Controlling external script invocations

When listing the files using a Kognitio external script running in a bash script environment, there’s somestimes no need to for multiple invocations of this script to be run. Particularly if combined with the “run on node” capability.

Example: list the files in a linux directory on every node

The external script for listing files on a single node can easily be extended to run on all nodes in the Kognitio system employing the LIMIT n THREADS PER NODE syntax:

CREATE SCHEMA test;
SET SCHEMA test;

CREATE EXTERNAL SCRIPT test.list_files_by_node ENVIRONMENT bash
RECEIVES(directory VARCHAR(32000))
SENDS(filename VARCHAR(100))
LIMIT 1 THREADS PER NODE
SCRIPT S'EOF(
  while read dir;
    do ls -a $dir
  done
)EOF';

When the SQL statement:

EXTERNAL SCRIPT test.list_files_by_node
FROM (SELECT '/')

is run only one set of results is still produced.
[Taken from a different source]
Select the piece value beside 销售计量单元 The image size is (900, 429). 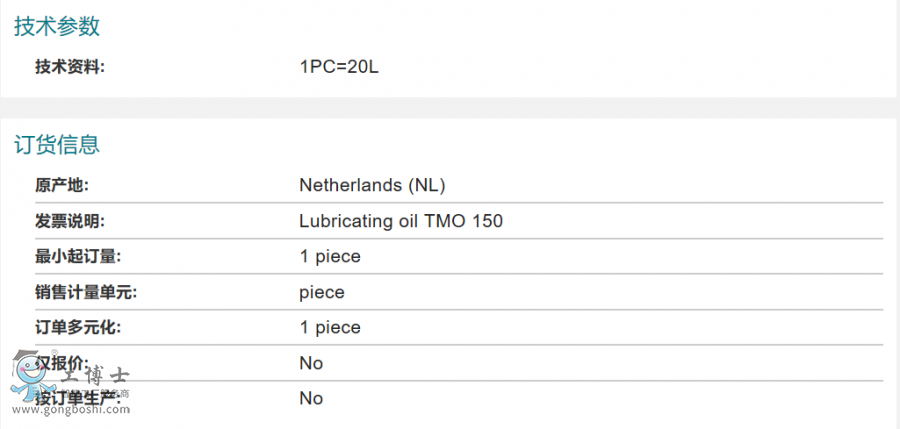pyautogui.click(x=322, y=292)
This is because only one row of data is provided so only one script invocation receives the value ‘/’. The other invocations receive no data and therefore send no data back

To overcome this the best option is to pass the directory as an environment variable into the external script. This is the most straightforward way of passing simple information to every invocation of an external script.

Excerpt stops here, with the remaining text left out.